SNHS Spotlight: Neuroprosthetics

I had the opportunity to take a class in the summer of 2019 held at Yale University taught by Andrew Savoy, a doctoral student in Integrative Neuroscience at the University of Chicago. I learned about various systems in the brain and applied what we learned to fictitious neurological patients. Specific focus was put on the cerebral cortex, various subcortical structures, the visual system, the somatosensory system, and the motor system in the brain and spinal cord. At the conclusion of the program, each student had to research and present a final project to the group. My project was on neuroprosthetics and how they are connected to the brain.

The motor cortex is a part of the brain and its function is to produce movement and behaviors. Action for any given moment is done in the frontal lobe and then it issues its request to the motor cortex. The motor cortex then decides which muscle it is going to contract. The motor tract starts in the motor cortex and then goes down within the brain and to the other side of the spine to the body part that it is going to control. 

An electrode array in the brain, credit to Johns Hopkins University.

There are two parts of prosthetics, the electrodes and the mechanical limb. Electrodes are solid conductors that carry an electrical current and the mechanical limb is the actual prosthetic. 

The function of the prosthetic part is to translate the brain’s electrical activity via computer algorithms and then turn the thought into motion. So say you want to move your arm to grab a glass of water, the brain will send a signal down to the prosthetic limb so you can actually grab the glass. The brain activity produced by the thought was processed through the computer and controls the limb. The electrodes are connected to the mechanical limb. The electrode rays are placed in the brain nerves or muscle to decode the message between the brain and the limb that controls movement. The goal is to put the electrodes in the motor cortex so that when a patient imagines moving their limb there is a characteristic pattern of activation in the motor part of their brain. Scientists can take the signal from the motor cortex and infer what the pattern wants to do and therefore the prosthetic limb will do that action. 

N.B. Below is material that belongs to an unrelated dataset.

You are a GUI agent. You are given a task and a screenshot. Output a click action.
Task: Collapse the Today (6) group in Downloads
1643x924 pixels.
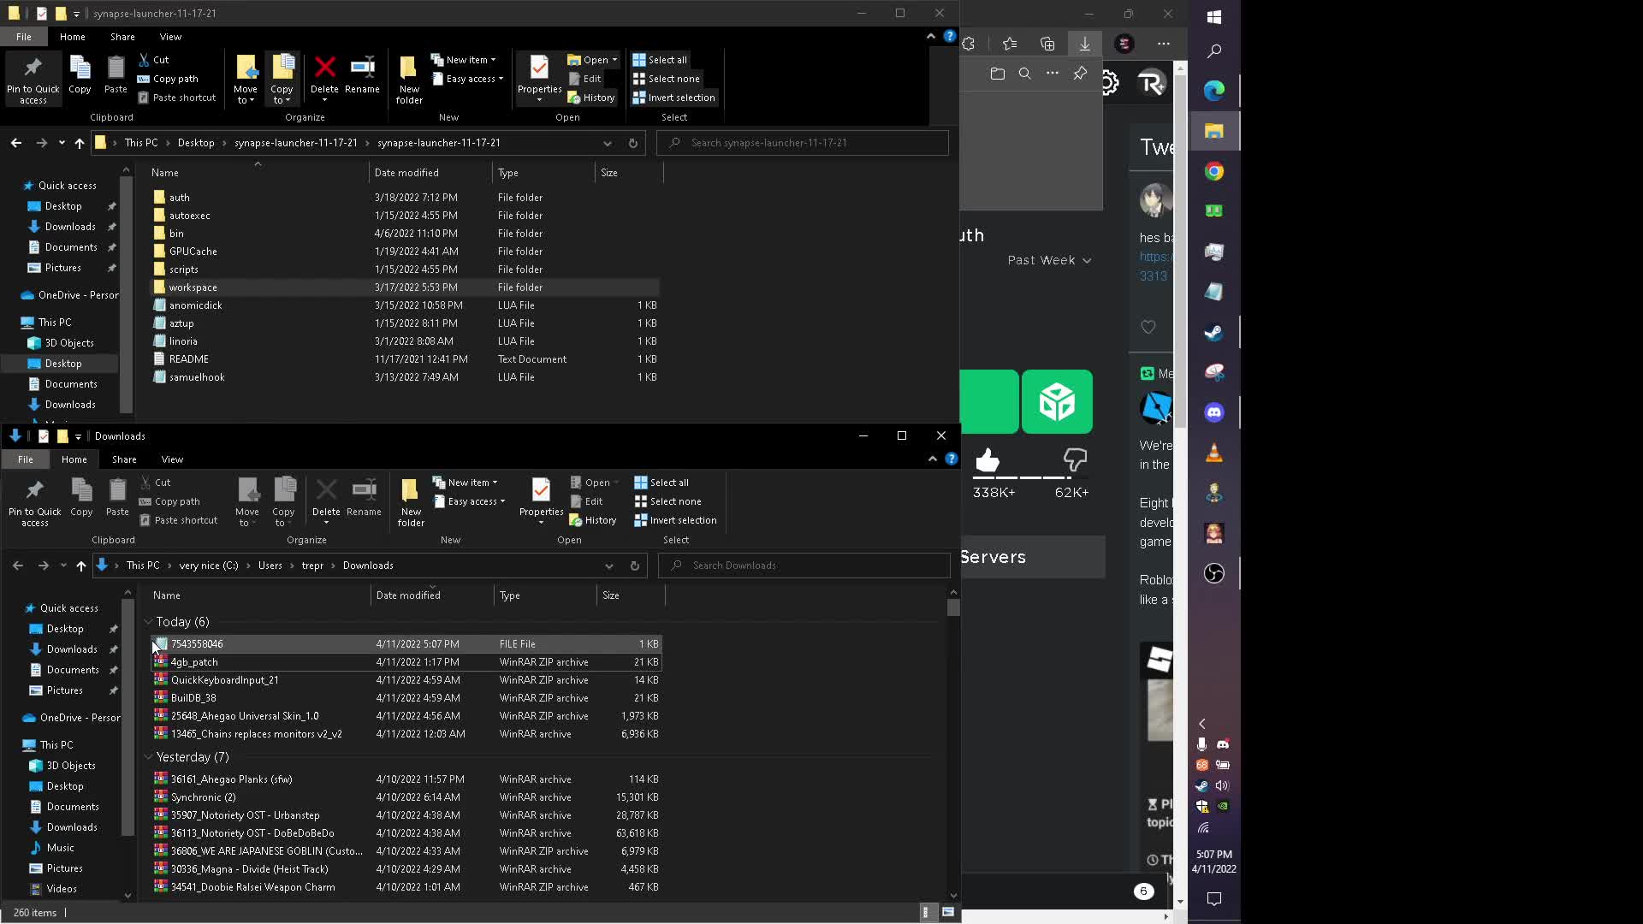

There is a great deal of research currently underway in this area. For example, researchers at Texas A&M, the University of North Carolina, and the University of Florida are collaborating to study prosthetics that use an electromyography-based human-machine interface. This method records electrical activity in muscles that generate signals that trigger the interface which then translates them into a unique pattern of commands. These commands then allow the patient to move their prosthetic limb. Testing of prototypes will allow researchers to provide feedback and guidance to the engineers who create these interfaces, which will lead to better prosthetics for amputees as well as other technological advances.